# Just had to try it. Wow, what a difference!



## tonyvdb (Sep 5, 2007)

After setting up my SVS PB13 Ultra in the theater room back in May of this year. I moved my A/D/S ms3u sub to my living room system. I had never given it much thought as to how large my theater space was (4440 sq ft) and how hard the Ultra would be working to fill the space. 
I decided to bring the ms3u back down and give it a try stacked on top of my Ultra, After several hrs of fiddling with the settings on my subs including the phase I was shocked at how much of a difference it made. :hsd:

We watched the new Prince Caspian movie on Blu and was literally blown away with the added depth our system had. My wife even commented as to how much more deep bass there was and she had no idea I had moved the sub back down.

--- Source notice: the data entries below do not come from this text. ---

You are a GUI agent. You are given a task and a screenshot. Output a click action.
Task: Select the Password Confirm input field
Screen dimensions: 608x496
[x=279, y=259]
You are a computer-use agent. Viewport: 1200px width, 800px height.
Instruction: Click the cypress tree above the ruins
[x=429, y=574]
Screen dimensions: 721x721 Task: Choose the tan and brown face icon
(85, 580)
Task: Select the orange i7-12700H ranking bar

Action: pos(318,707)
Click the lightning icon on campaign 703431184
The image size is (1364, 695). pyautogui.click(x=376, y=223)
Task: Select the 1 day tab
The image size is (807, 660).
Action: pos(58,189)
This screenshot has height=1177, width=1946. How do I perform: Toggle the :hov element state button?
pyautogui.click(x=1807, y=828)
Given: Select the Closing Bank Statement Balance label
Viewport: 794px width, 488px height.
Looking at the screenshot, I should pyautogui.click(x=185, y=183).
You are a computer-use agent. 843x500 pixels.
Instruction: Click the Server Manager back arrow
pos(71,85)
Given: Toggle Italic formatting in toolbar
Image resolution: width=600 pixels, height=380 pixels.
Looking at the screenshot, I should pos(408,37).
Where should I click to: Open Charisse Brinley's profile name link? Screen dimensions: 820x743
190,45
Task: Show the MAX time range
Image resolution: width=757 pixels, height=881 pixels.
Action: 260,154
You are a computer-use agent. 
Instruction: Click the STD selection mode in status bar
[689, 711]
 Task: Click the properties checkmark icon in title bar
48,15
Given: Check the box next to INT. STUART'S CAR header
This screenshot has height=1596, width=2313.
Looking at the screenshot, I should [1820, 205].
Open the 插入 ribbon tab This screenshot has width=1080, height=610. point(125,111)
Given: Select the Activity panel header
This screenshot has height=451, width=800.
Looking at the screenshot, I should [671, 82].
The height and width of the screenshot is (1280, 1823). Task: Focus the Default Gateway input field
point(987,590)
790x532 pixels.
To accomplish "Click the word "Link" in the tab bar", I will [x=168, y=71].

The A/D/S is no slouch either but still much smaller than the ultra. The A/D/S is only a 10" long excursion with a very unique enclosure with a ported bandpass design. The frequency response is 19-100Hz with a liberally rated 150watts of power was always a great sub and worked really well in our old townhouse before we moved to the house we are now in.

I think I will leave it this way and just use the old Yamaha YST FSW100 that I had laying around to do duty in the living room system.


----------



## thewire (Jun 28, 2007)

Did you try DTS also? Now that I have a pre/pro I can send fullrange duty to it and apply a crossover to output the subwoofer out of that, then I could use the LFE output of my DVD player to power some other subs possibly or use some I have. You are saying it works because they are co-located and in phase? What is it about the phase that needed adjusting was it the mains or the subs? Did you adjust the phase because of the response not matching and was there some comprimise to the midbass?


----------



## Mike P. (Apr 6, 2007)

Sounds like you need another SVS PB13 Ultra. Just think, Tony, a matching pair! :bigsmile:


----------



## tonyvdb (Sep 5, 2007)

I was finding that if I left both subs phase set to "0" there was noticeable cancellation of the lower octaves (20-30Hz) at the listening position. I left the ultra at "0" and slowly turned the phase on the ADS while sending a test tone and a sweep tone. I found the best response was when I had the phase set all the way to "180".
I really need to get some time and try out REW I just dont have enough time in a day to do so and its rarely quiet enough in the house with our 5 daughters.


----------



## tonyvdb (Sep 5, 2007)

Mike P. said:


> Sounds like you need another SVS PB13 Ultra. Just think, Tony, a matching pair! :bigsmile:


I Wish! My wife has already stated very clearly "not a chance" and Im actually fine with that.


----------



## thewire (Jun 28, 2007)

I was :explode: when I accedently wired one of my subs 180. It was right after installing some traps on my door so I thought I may have really messed up the room. I decided to do a nearfield of each sub, then I noticed one measured way different, and I had the wires in reverse. Might try to do a nearfield of them see what that is like, then measure them each nearfield with both on at the same time to see what it is happening.:T


----------